The traditional narrative, said Rushkoff, no longer applies. In addition, companies should no longer be looking to present their competitive advantage in terms of results.

"Your competitive advantage from a social/people standpoint, that stays," he said. "When you’re trying to have a competitive advantage in a medical field, it's who has created the best culture, the best community. They don’t depend on the last medical efficacy report.|

Rushkoff's address challenged other traditional modes of PR thinking.
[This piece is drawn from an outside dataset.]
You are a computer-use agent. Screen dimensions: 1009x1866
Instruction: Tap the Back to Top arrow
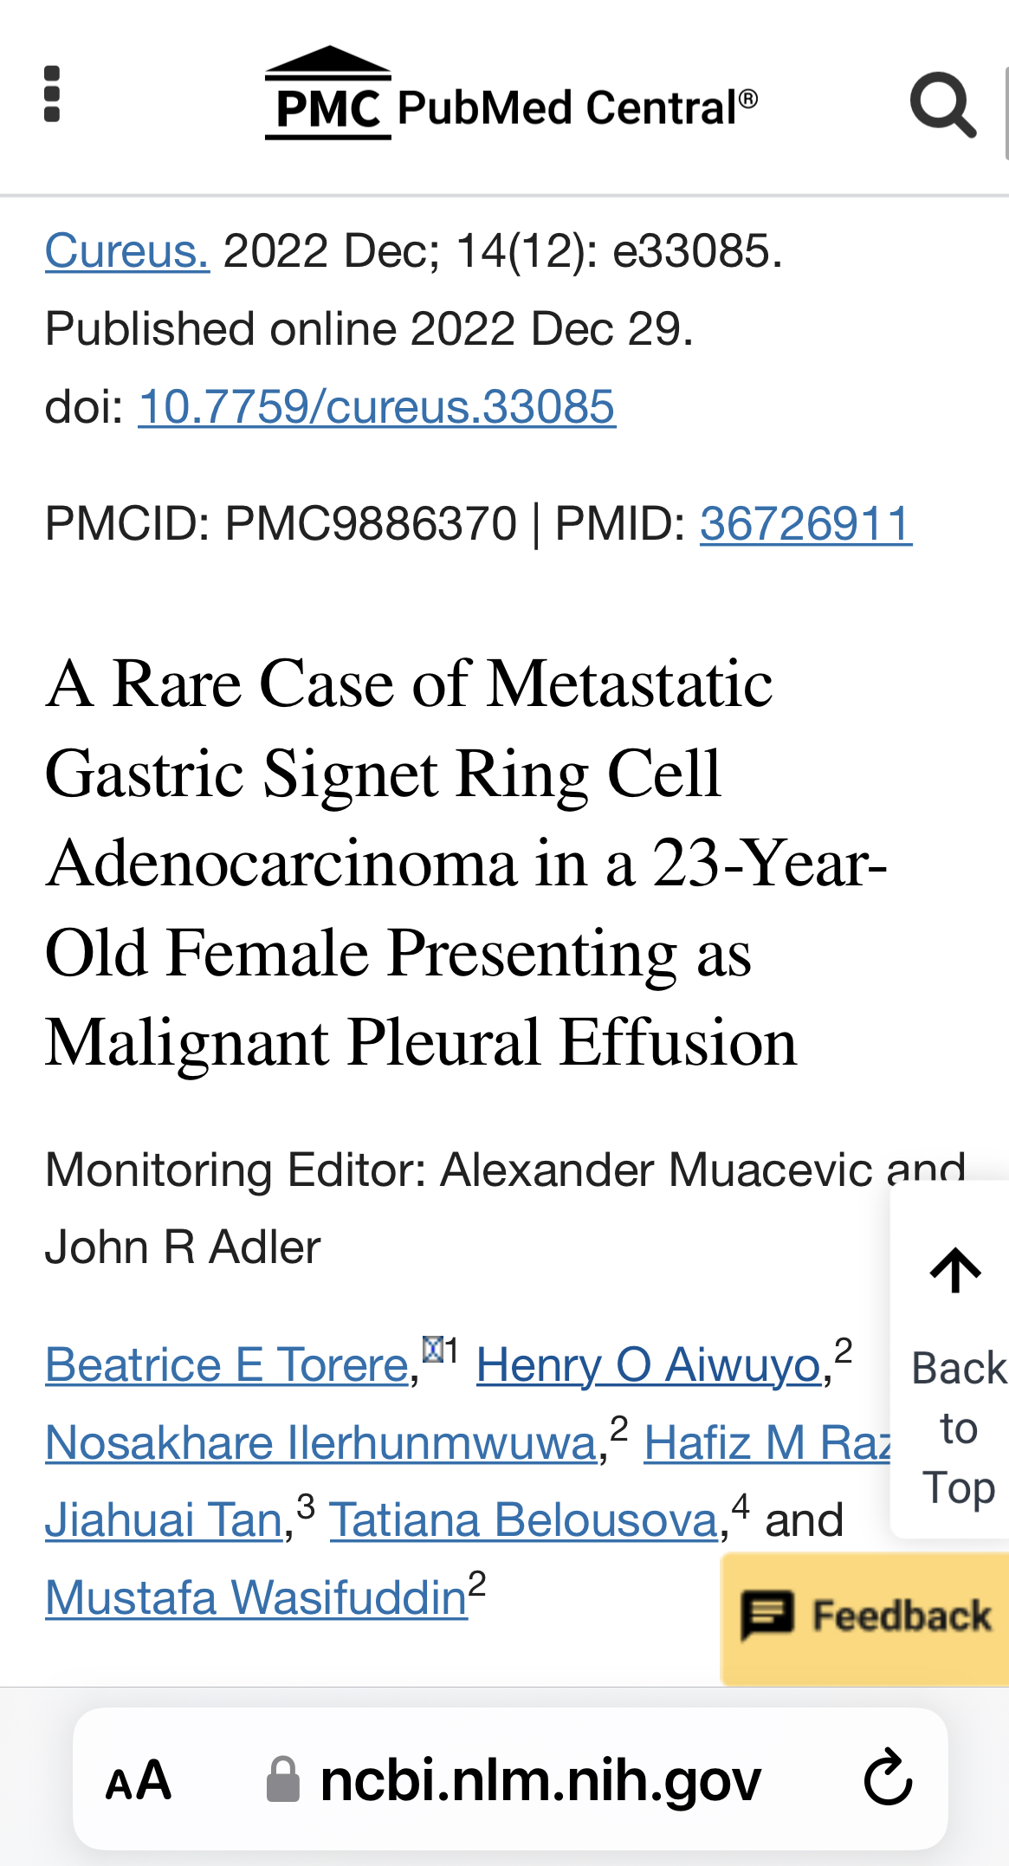click(955, 1270)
He believes, for example, that corporations "cannot live" in today's realtime era. "You can’t communicate a company, the people within it can communicate," he said. "Only we’re really afraid of that."

To do that, he said, PR has to move from a communications focus to an operational one. "You guys know better than the people in the company how the public is relating to the company, to their products, actions, the things they do."

Accordingly, Rushkoff urged PR people convert the comms strategy from a stories to experiences, using video game design as an example. 

"A good video game is not about winning and ending, it’s about keeping the play alive as long as possible," said Rushkoff.  And that’s more consonant with the values of the world that is no longer obsessed with conquest but is beginning to be concerned about sustainability." 

Rushkoff described big data, meanwhile, as a "fantasy of time travel."

"You use data from the past to predict the future before people get there. No matter how good your predictive model is you are driving through the rearview mirror."